We utilize AI Actuarial Assistant, a recently built user interface that integrates gpt-3.5-turbo with The Actuarial Nexus's database of actuarial exam questions.

Can ChatGPT Pass an Actuarial Exam?

Introduction

Actuaries must pass a series of professional exams to become certified. In total, these exams require thousands of hours of studying and take candidates many years to complete. Each exam has a pass rate of roughly 50%, so it is not uncommon for candidates to fail 1, 2, or 5 along the way.

There has been ample press coverage touting ChatGPT's ability to pass professional exams in medicine, law, business, and other more well-known fields.1,2 Similar articles have also been published about its lackluster ability to solve simple math problems.1

Actuarial exams are notoriously difficult for the level of mathematical rigor involved. Since OpenAI's models are built on top of large language models (LLMs) centered around completions, it may be reasonable to assume that actuarial exam questions, which often require a certain level of quantitative reasoning and problem-solving ability, are not well-suited for ChatGPT's more linguistic-based approach.

In this article, we test gpt-3.5-turbo's ability to answer actuarial exam questions, and apply prompting techniques to improve gpt-3.5-turbo's reliability.

Selecting a Model

ChatGPT is a popular chatbot interface built on top of a family of large language models known as GPT-3. Both ChatGPT and GPT-3 are developed by OpenAI, an artificial intelligence research company based in San Francisco.

On March 1, 2023, OpenAI released the API for its latest version of the model, gpt-3.5-turbo. This is the same model that powers ChatGPT. Before gpt-3.5-turbo, the most capable model was text-davinci-003. OpenAI's documentation states that gpt-3.5-turbo does equally well on text completions when compared with the Davinci model family, and it does so at 10% of the cost to developers.

The scenarios presented in this article are generated using gpt-3.5-turbo. In the future, we may consider using a different model.

Comparing gpt-3.5-turbo and text-davinci-003

At first glance, and in terms of cost and performance, gpt-3.5-turbo seems like the ideal model to use going forward. Unfortunately, gpt-3.5-turbo currently does not allow for fine-tuning, which means the model has no memory of any information it was previously prompted with. To keep a conversation going, the entire chat history must be included in each successive prompt. Since the OpenAI API charges based on token usage, this could amplify the cost significantly compared to a pre-trained model.
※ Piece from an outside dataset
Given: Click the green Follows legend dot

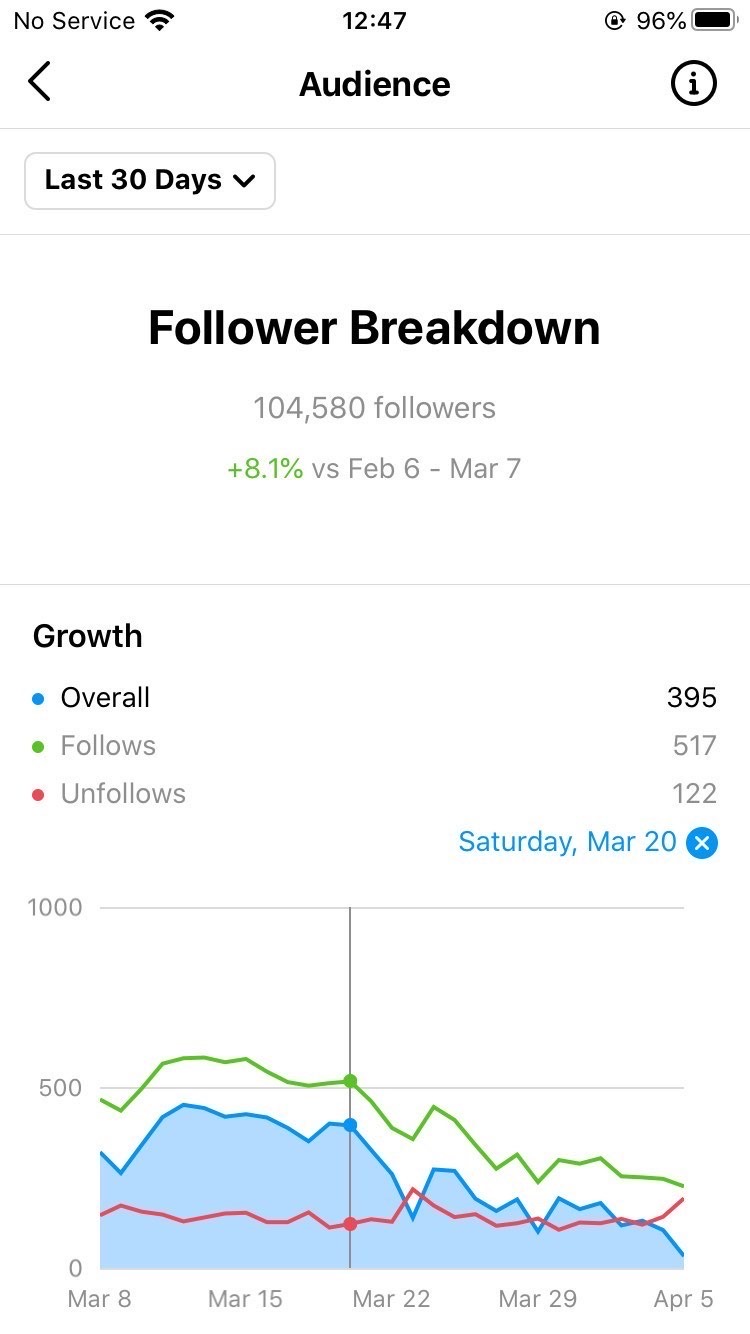Looking at the screenshot, I should pyautogui.click(x=39, y=746).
Furthermore, the combined prompt input and output are limited to 4,096 tokens. Assuming the average question & solution pair consumes 250 tokens, this means that the model can retain ~12 Q&A pairs at any one time, allotting ~1,000 tokens for the response output and prompt guidance.

On a per-token basis, text-davinci-003 is the more costly model by a factor of 10x. However, it allows for fine-tuning, which means that models can retain information based on past questions and solutions. If text-davinci-003 is used, we won't have to pass in the history of training data for each new prompt. A downside of text-davinci-003 is that is significantly worse at solving math questions out-the-box.1

For questions that just need a little bit of guidance, gpt-3.5-turbo could be the way to go. For other questions that require a more refined model, text-davinci-003 could be the solution in the long run.

Sourcing Questions

We perform our analyses using questions from Exam P (Probability), Exam FM (Financial Mathematics), Exam SRM (Statistics for Risk Modeling), and Exam FAM (Fundamentals of Actuarial Mathematics).

To perform this study, we sample from publicly available sample questions released by the Society of Actuaries. These sample questions are a good proxy for the questions on the actual exam, both in terms of difficulty and scope.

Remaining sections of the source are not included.